TOPIC:

As long as it's not transporting live subjects, a good estimate beats a bunch of math any time.
I think vector calculation, needed for number 4 in your post, is actually one of the more straightforward disciplines.

I wrote:

I remember the academic book on the subject (dynamics) being very thick - and nearly everybody flunking it.

They had a really stringent way of correcting the papers as well.
You had to hand in all the calculations but put the final answers on a separate sheet.
If anything was wrong with that, zero points (no matter if 99% was correct and you made a small final error).
With a correct answer, they'd look if anything was off with the calculation so you could get less or no points anyway.



Reasoning was obvious though - what if the calculations were meant for a commercial plane...

Made an Inkscape drawing of the basics.
If the shock is under an angle with the vertical position (drawn in red), the force it can apply (the diagonal arrow) will be divided into a vertical and horizontal component :



If my basic math is still correct, this is the correlation between them :

vertical component = diagonal*cosinus(shock angle)
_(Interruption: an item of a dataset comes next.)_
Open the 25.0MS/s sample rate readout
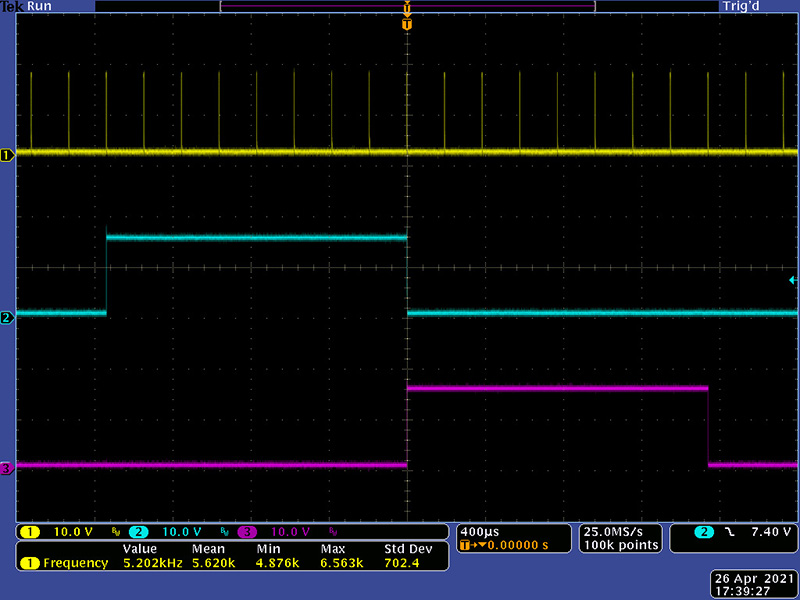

www.rapidtables...ulator.htm

So if your shock rate is 10 and the angle 45 degrees, the vertical rate it can deliver will be :

10*0.7 = 7

What a beauty

andyaus wrote:

What a beauty ...

I think that needs preserving for posterity ... the roof isn't half bad & is quite an authentic shape (when this type of caravan was built, the shape & size of the arch was based on the father of the family, so he could stand in the middle with arms outstretched & his fingers & head not quite touching the roof and sides), but I've got to say the rest looks like it's been badly made from scrap

If it was (very) local I'd be tempted to buy it & fix it to a tree as a bird nesting box

Edou's got the right idea for working out the axial force exerted on the shock.
cosA=adj/hyp, so hyp=adj/cosA.... so for 1kg mass (9.81N weight) of car resting on that shock your spring's seeing about 14N force (I think...)
Young's modulus & the equation that goes with it might be useful here too (Sorry, my memory's broke & I don't remember it... modulus= force x extension?).

Springs can be bought by diameter, length, wire diameter & force, but you'll need to be shopping at an engineering supplier's who have some idea about the subject (Won't find any like that around here, & RS don't really get it either)

If it were me, I'd be delving into my big box of springs & find something suitable by trial & error - it would be far quicker & cheaper.
You could always look at springs which fit inside eachother, or even hide smaller springs INSIDE the dampers (A'la highlift).
OR, stop being a pussy & make a leafer rear end! (Just add leaves if it's too soggy). Metal strap-banding is ideal material for the job, cuts fairly easily with aviation snips, easy to drill, FREE if you look in the right places...

eddrick wrote:

so for 1kg mass (9.81N weight) of car resting on that shock your spring's seeing about 14N force (I think...)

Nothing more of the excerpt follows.